• **Given data**

BEGIN

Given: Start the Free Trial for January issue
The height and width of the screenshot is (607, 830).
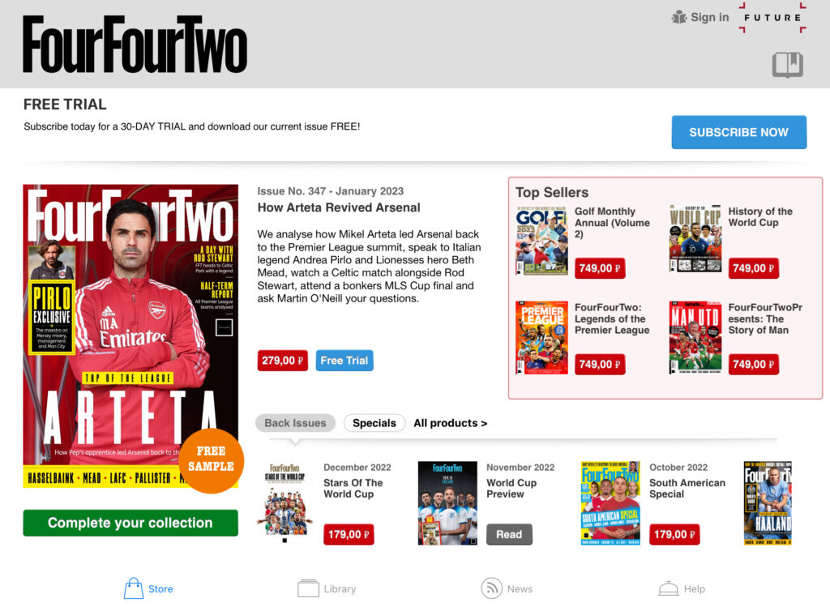Looking at the screenshot, I should tap(344, 361).
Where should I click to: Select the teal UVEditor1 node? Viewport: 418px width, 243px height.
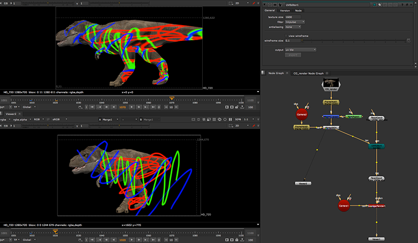(376, 146)
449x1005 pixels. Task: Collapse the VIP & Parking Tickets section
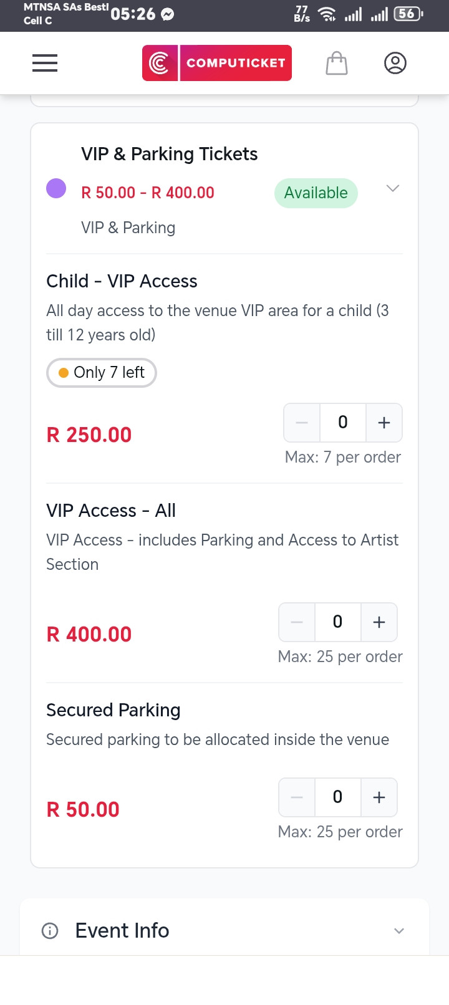click(x=392, y=188)
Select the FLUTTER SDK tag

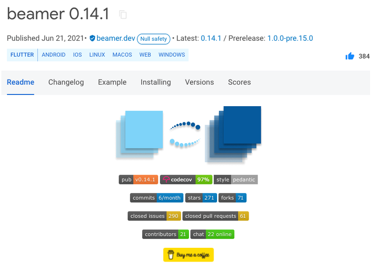coord(22,55)
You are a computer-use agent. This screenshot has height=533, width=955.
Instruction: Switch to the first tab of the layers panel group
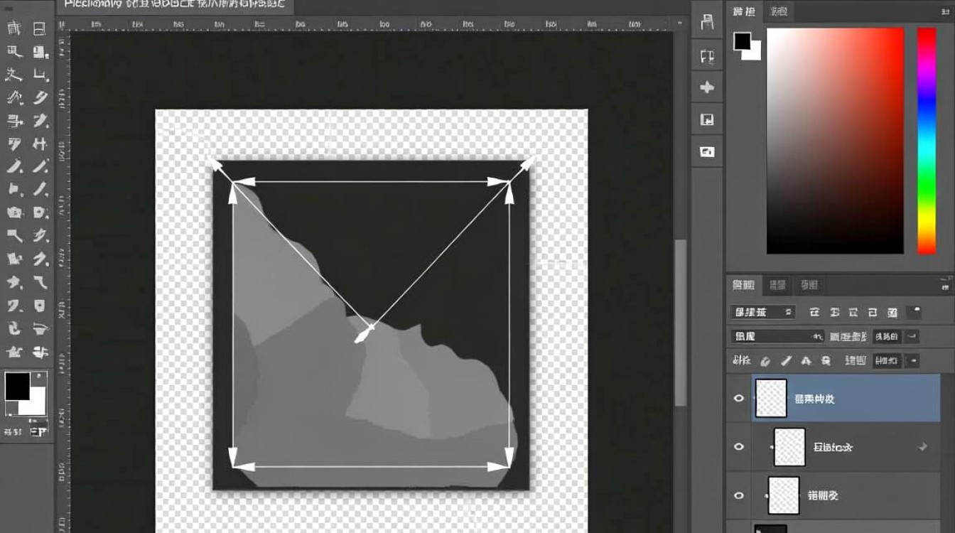(x=744, y=285)
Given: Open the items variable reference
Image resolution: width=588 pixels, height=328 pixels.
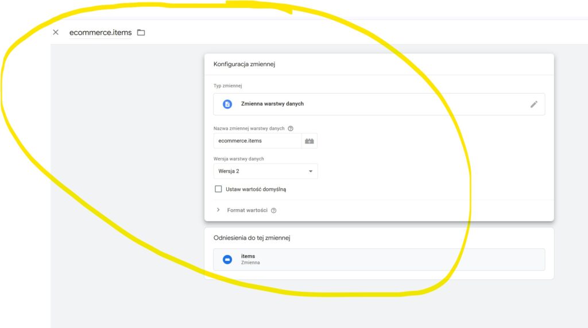Looking at the screenshot, I should tap(379, 259).
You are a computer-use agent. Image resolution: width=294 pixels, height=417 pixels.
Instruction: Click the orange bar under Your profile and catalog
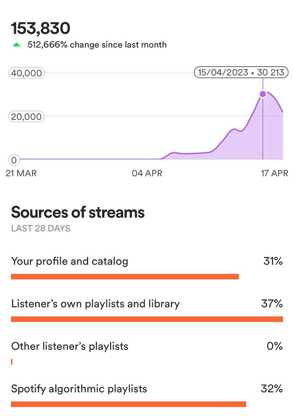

END

• **Problem**
Which lines of the entries above contain the string "computer"? Copy each one.

• **Reply**
You are a computer-use agent. This screenshot has height=533, width=955.
You are a computer-use agent. Image resolution: width=294 pixels, height=417 pixels.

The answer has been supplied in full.